L’avenir de la filière : la création d’une cinémathèque
Sur la création de la cinémathèque lituanienne, l’une des premières contraintes a été de stocker les nombreux éléments des archives. Faute de détenir les droits de tous les films, Dmitrij Gluščevskij raconte qu’ils se sont demandés s’ils devaient les stocker. Finalement, la préservation a primé. Ils ne possèdent donc pas les droits des films qui constituent leurs archives, mais tous expliquent que c’est une problématique commune à d’autres cinémathèques, comme celle de Bologne.

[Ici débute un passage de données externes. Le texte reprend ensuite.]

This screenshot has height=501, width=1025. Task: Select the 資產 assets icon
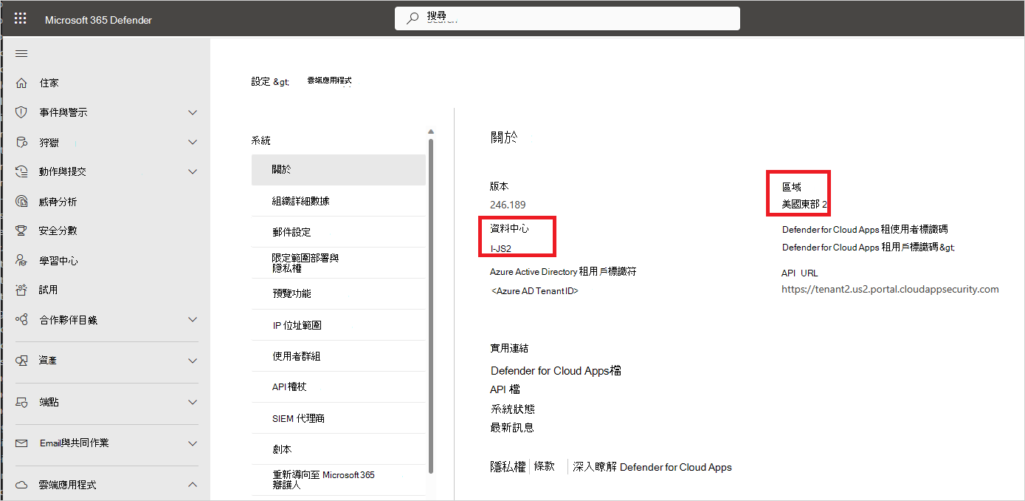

Né il y a plus de dix ans, avant la fondation du Film Center en 2012, le projet de la cinémathèque lituanienne prend forme en 2019. Ses défenseurs souhaitent en faire un endroit complet, comprenant de l’éducation aux images, des espaces de travail pour la restauration et des résidences, ainsi qu’une base pour leurs archives déjà bien fournies. Pour l’heure, le projet de cinémathèque tire ses financements de l’Union européenne à hauteur de ⅔ de son budget, contre ⅓ attribué par le ministère de la Culture.

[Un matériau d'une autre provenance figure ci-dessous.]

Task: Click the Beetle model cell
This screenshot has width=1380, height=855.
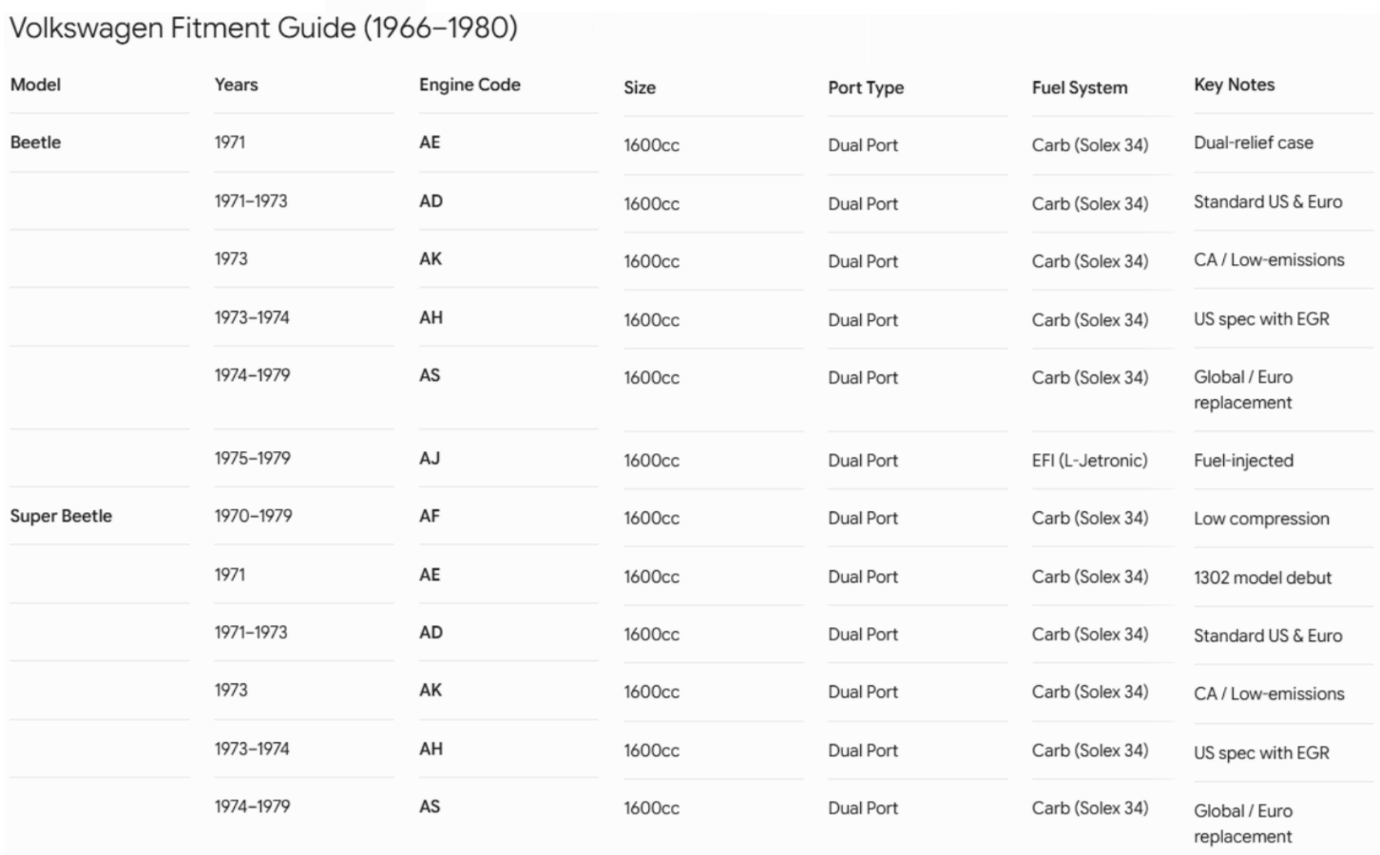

Fait notable, si le principe d’une cinémathèque est évident dans de nombreux pays d’Europe, comme la France ou l’Italie, Dmitrij Gluščevskij précise qu’en Lituanie le travail des cinémathèques a déjà débuté sans qu’elles n’existent. Un réseau d’organismes se sont attelés pour stocker et restaurer le patrimoine lituanien, ce qui déboutera la cinémathèque d’un rôle de centrale, au contraire. Elle s’inscrira dans un écosystème déjà bien fourni, proposant un nouveau modèle de fonctionnement.

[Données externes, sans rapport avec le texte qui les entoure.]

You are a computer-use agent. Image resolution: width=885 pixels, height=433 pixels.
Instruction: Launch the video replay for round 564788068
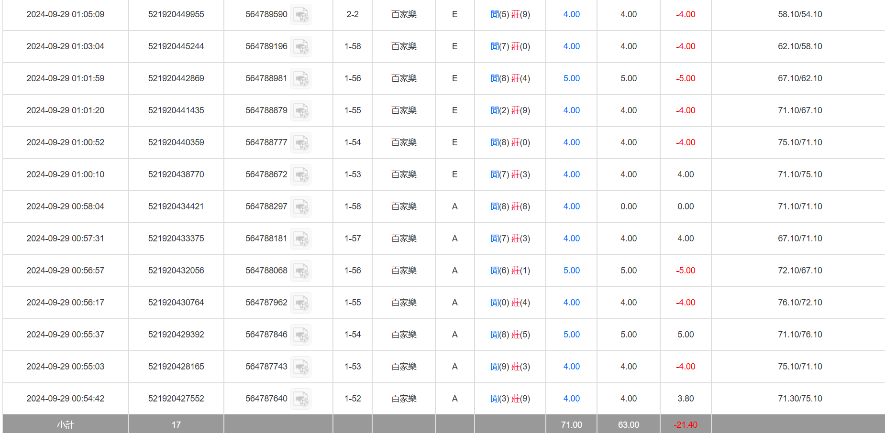pyautogui.click(x=301, y=271)
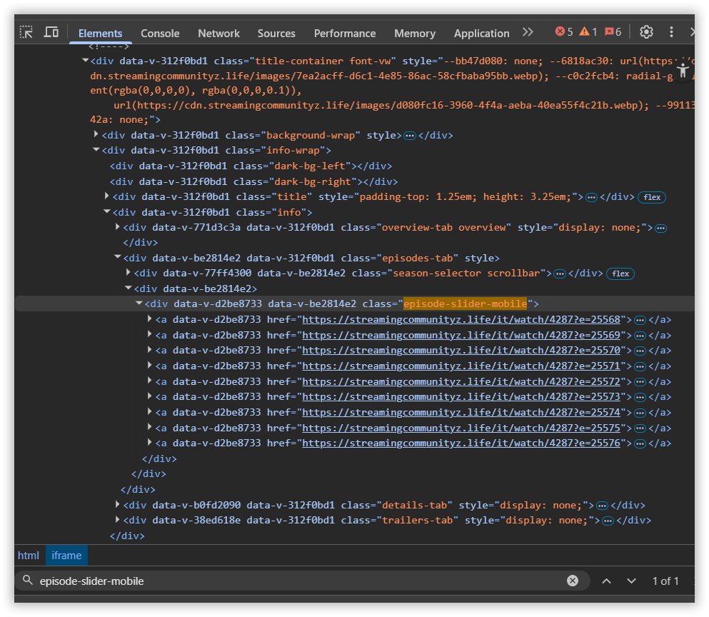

Que retenir de la filière restaurative en Lituanie
Filière en pleine expansion, le monde de la restauration prend ses marques en Lituanie, mais n’est pas en reste concernant ses projets. Comme l’explique Jonas Zagorskas, restaurateur de films à la Cinémathèque nationale de Lituanie et coloriste au studio BBposthouse de Vilnius, membre d’une équipe très réduite et peu formée, le premier obstacle à la restauration dans le territoire balte est leur manque de qualification, auquel ils remédient : ils se sont formés cet été à Bologne. Leur second obstacle est leur matériel, qui n’est pas adapté à leurs pellicules, et leur difficile accès aux négatifs. En effet, il raconte que son équipe travaille sur des positifs de moins bonnes qualités que les négatifs, souvent stockés en Russie, avec un scan pour négatifs. Ils viennent tout de même d’obtenir un scan pour positifs et se préparent à rescanner des pellicules sur lesquelles ils avaient déjà travaillé. En tout, c’est environ un film qui est restauré tous les 6 mois, tiré de copies en 35 ou 60 mm. L’avenir semble tout de même florissant, alors que Jonas Zagorskas est en discussion pour créer un laboratoire commun avec la Lettonie.